In 1958, Cohn was promoted to associate professor of biochemistry. In 1960, she moved to the University of Pennsylvania (UPenn), becoming a full professor in 1961. In 1964, she was the first woman chosen to be an American Heart Association career investigator. Cohn retired from this position after fourteen years and retired from UPenn in 1982, after having taught as the Benjamin Rush Professor Emerita of Biochemistry and Biophysics. Cohn died of respiratory failure at the age of ninety-six on October 12, 2009.

Impact

Cohn performed important work applying instrumentation, some of which she designed herself, to the understanding of metabolic processes. For example, her use of nuclear magnetic resonance enabled her to provide an improved understanding of the mechanisms by which enzymes catalyze metabolic reactions. During her professional career, Cohn published more than 160 scientific papers, and she was elected to the National Academy of Sciences, the American Academy of Arts and Sciences, and the American Philosophical Society. She was also awarded nine honorary doctorates.
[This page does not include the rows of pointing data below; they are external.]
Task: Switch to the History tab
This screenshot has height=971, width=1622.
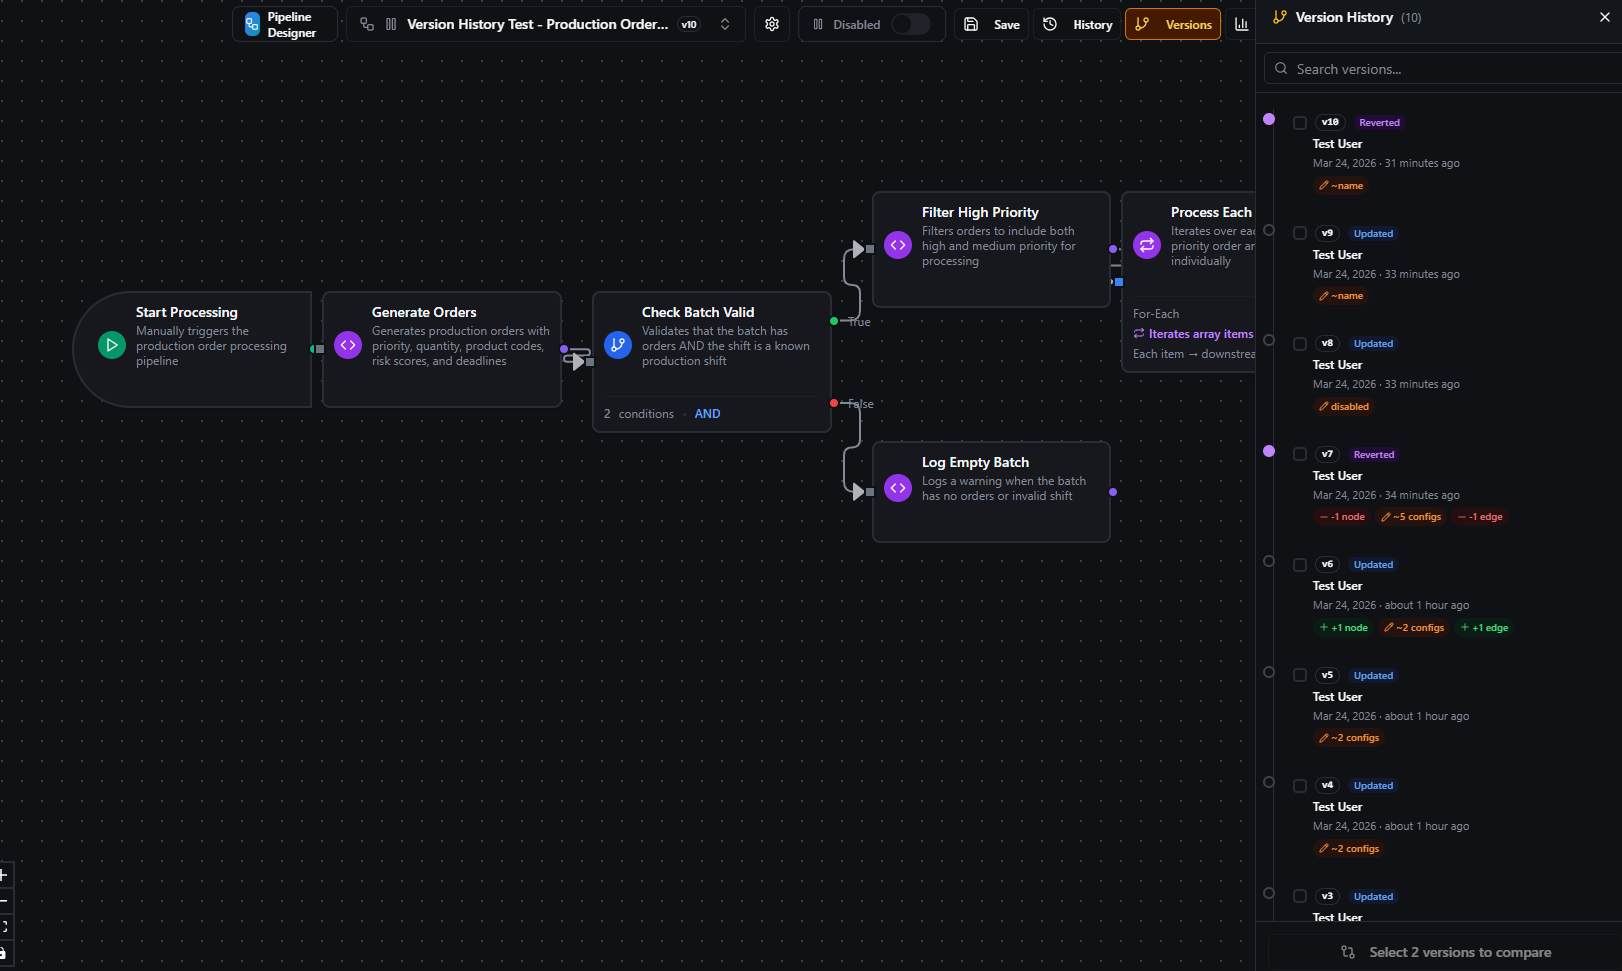Action: [x=1077, y=23]
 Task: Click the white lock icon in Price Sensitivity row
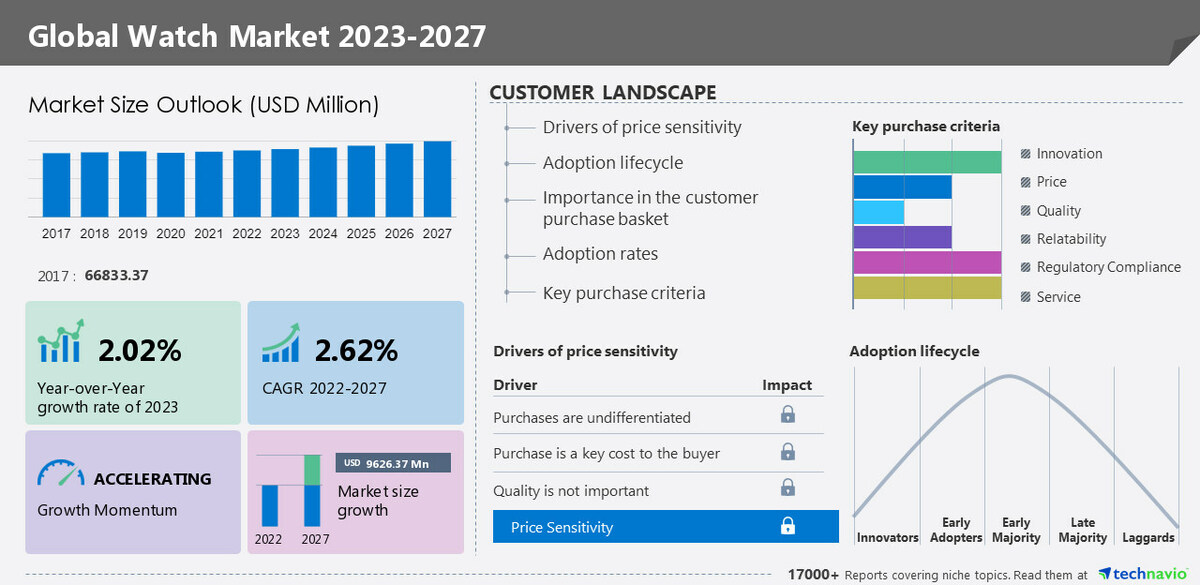[x=787, y=526]
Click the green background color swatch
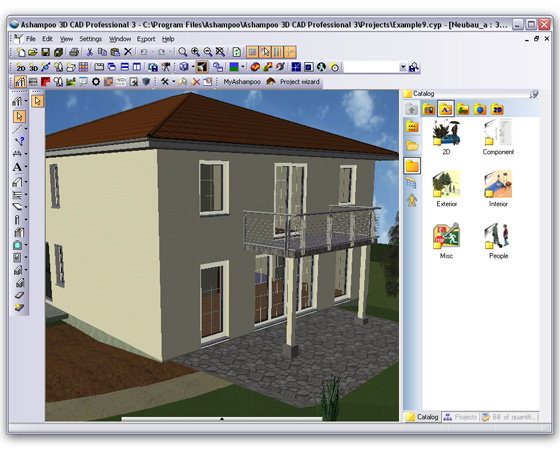Image resolution: width=560 pixels, height=449 pixels. pos(234,67)
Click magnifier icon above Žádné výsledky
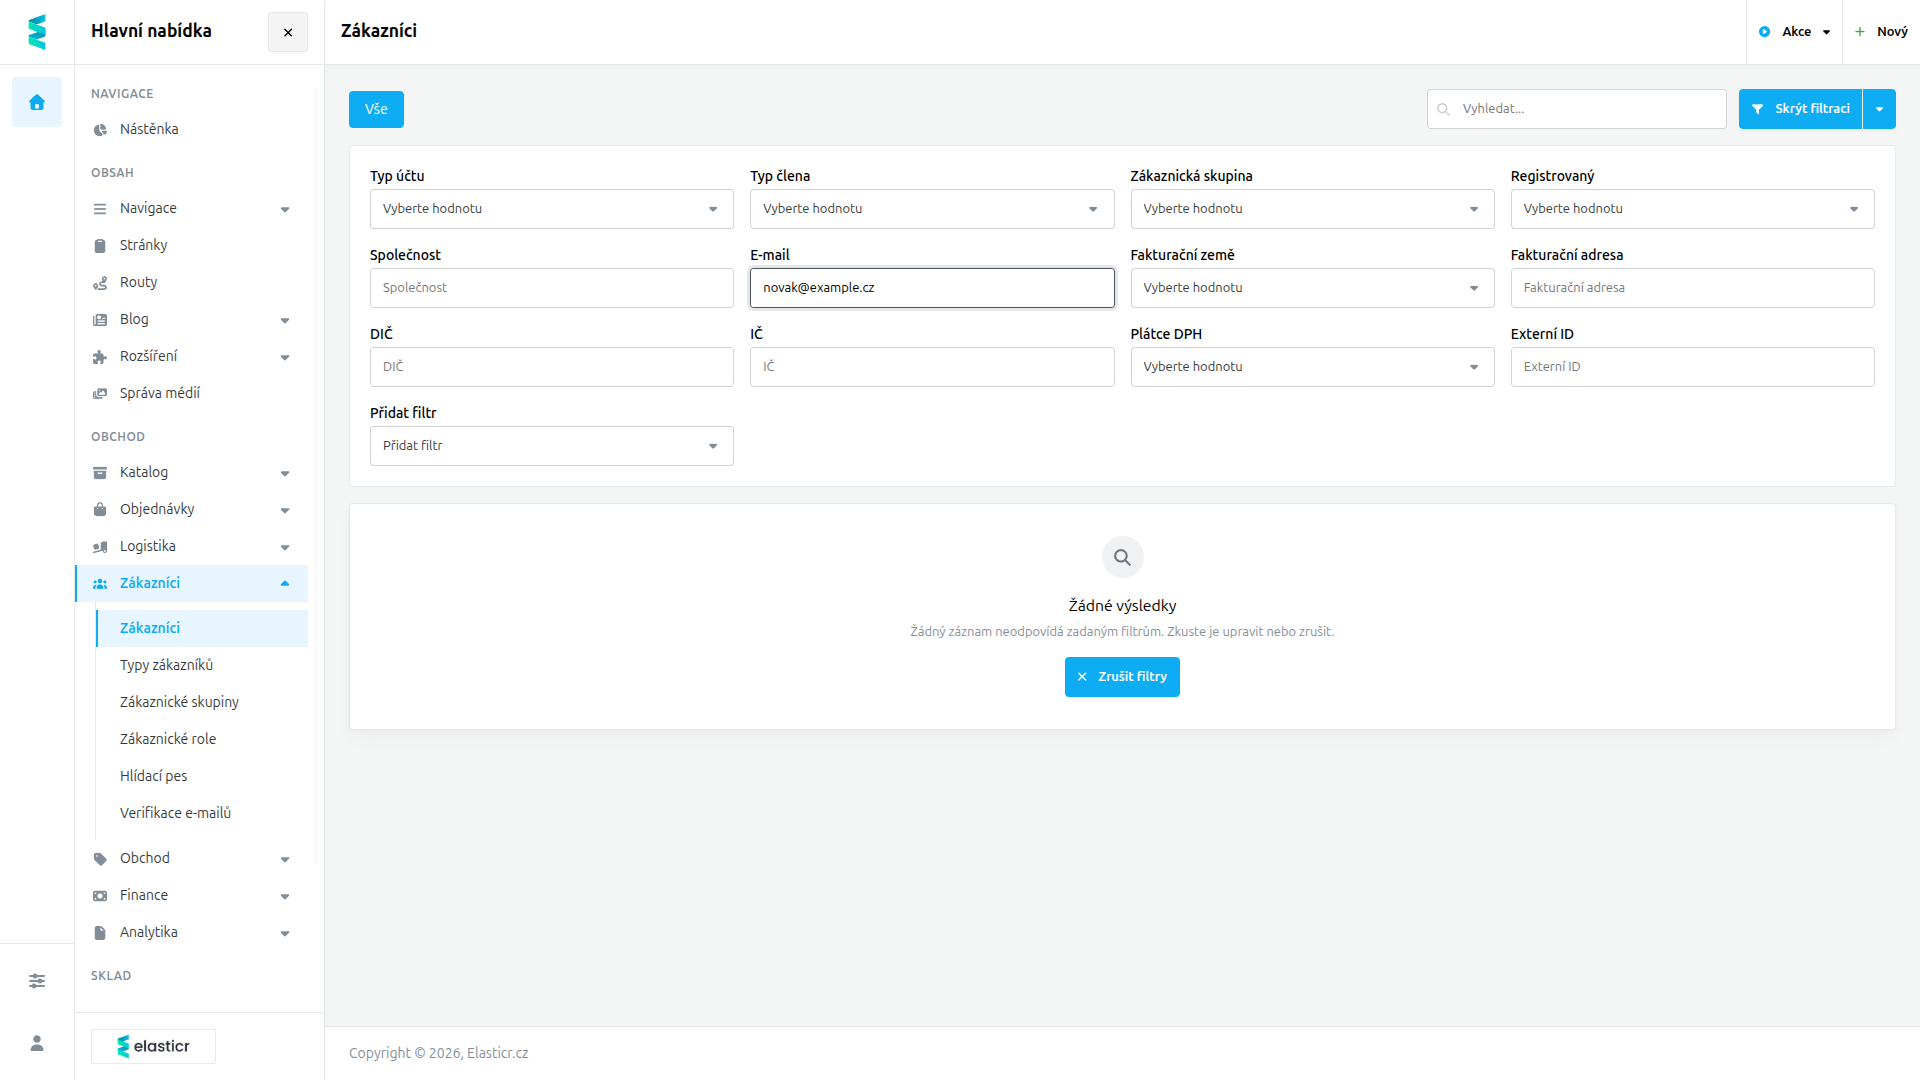1920x1080 pixels. pos(1122,557)
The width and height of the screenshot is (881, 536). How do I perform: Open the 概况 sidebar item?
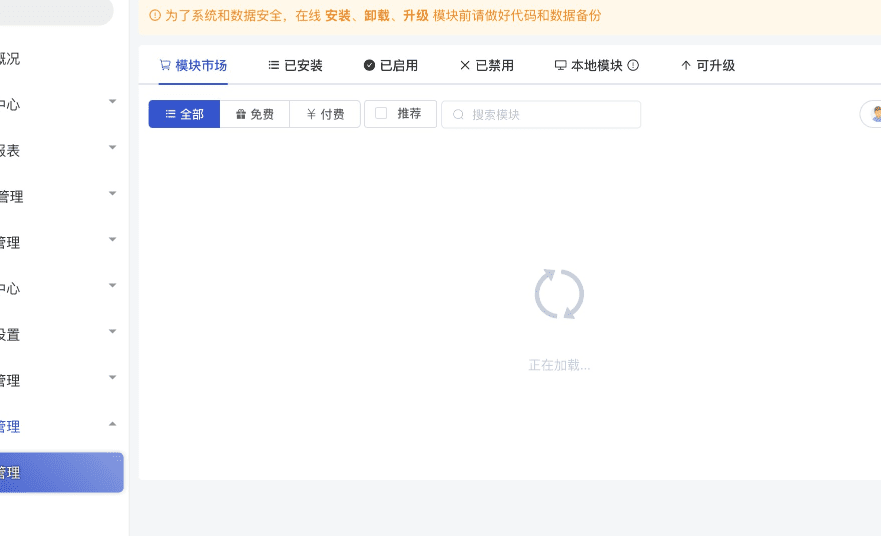(10, 58)
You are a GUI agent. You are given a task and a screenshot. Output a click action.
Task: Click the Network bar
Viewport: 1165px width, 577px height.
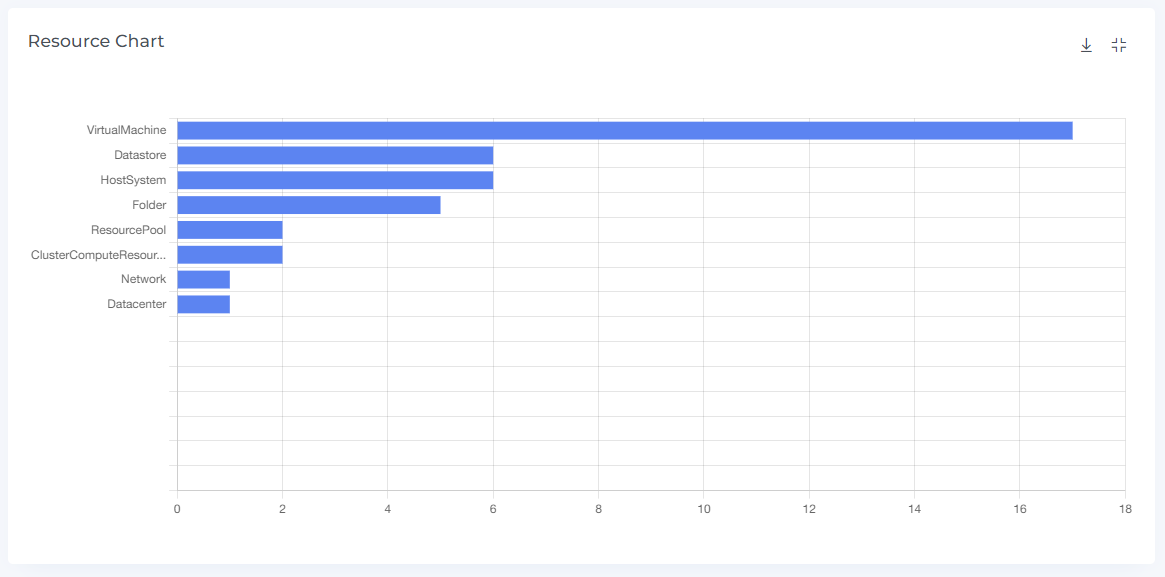pyautogui.click(x=203, y=279)
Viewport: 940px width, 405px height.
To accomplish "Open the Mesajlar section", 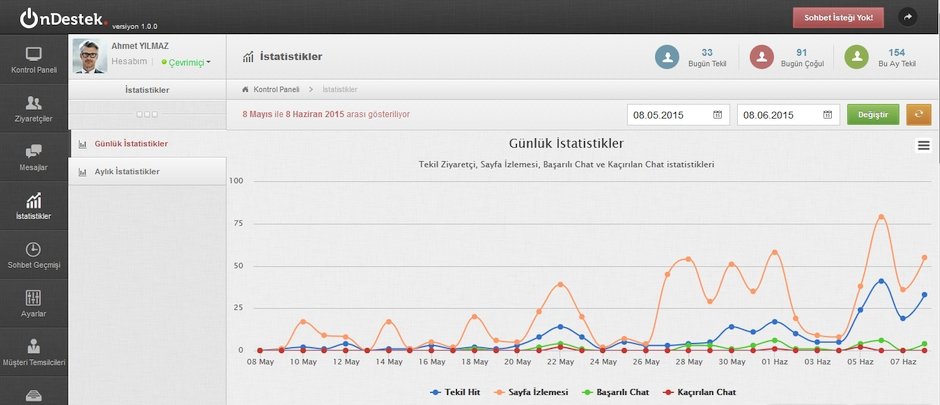I will [x=33, y=157].
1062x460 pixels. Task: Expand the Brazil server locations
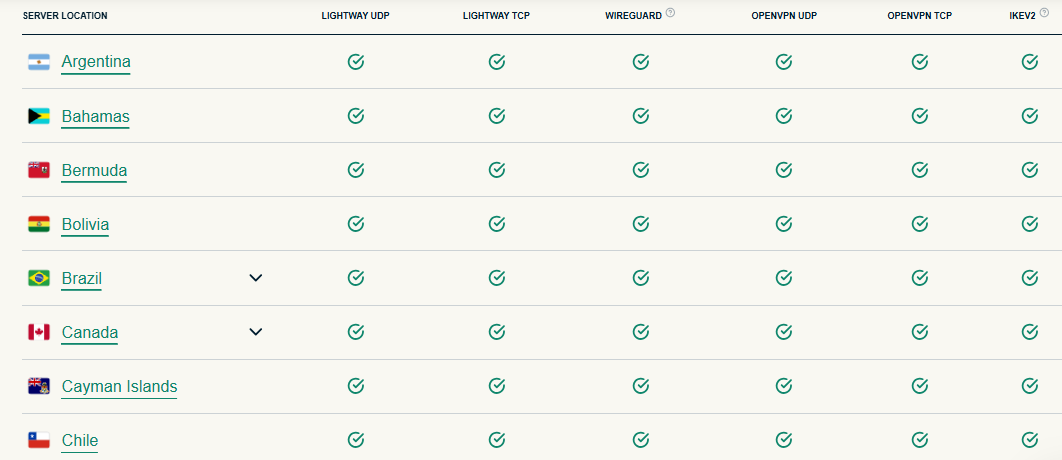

Cohn accomplished her work despite having to overcome a great deal of gender and ethnic discrimination during much of her early professional career. Cohn broke the gender barrier several times during her career, becoming the first woman named to the Journal of Biological Chemistry’s editorial board as well as the first woman president of the American Society for Biochemistry and Molecular Biology. Cohn’s career milestones and the respect that she earned for her achievements helped open doors for the next generation of women scientists.

Bibliography

Ainsworth, Susan J. “Mildred Cohn.” Chemical & Engineering News 87.50 (14 Dec. 2009): 41. Print. Presents Cohn’s obituary.

Hargittai, Istvan. Candid Science III: More Conversations with Famous Chemists. London: Imperial Coll. P, 2003. Print. One of a series of books by the author in which scientists are interviewed. Cohn describes her early life and her reasons for developing an interest in science.

Kresge, Nicole, Robert D. Simoni, and Robert L. Hill. “Succeeding in Science despite the Odds; Studying Metabolism with NMR by Mildred Cohn.” Journal of Biological Chemistry. 284 (2009): e12–e13. Print. Presents biographical information as well as details about Cohn’s work with nuclear magnetic resonance and her study of oxidative phosphorylation.

Wasserman, Elga. The Door in the Dream: Conversations with Eminent Women in Science. Washington, DC: Joseph Henry P, 2000. Print. Presents an interview with women elected to the National Academy of Sciences. Questions address their challenges, including those faced by Cohn, as the women pursued professional careers.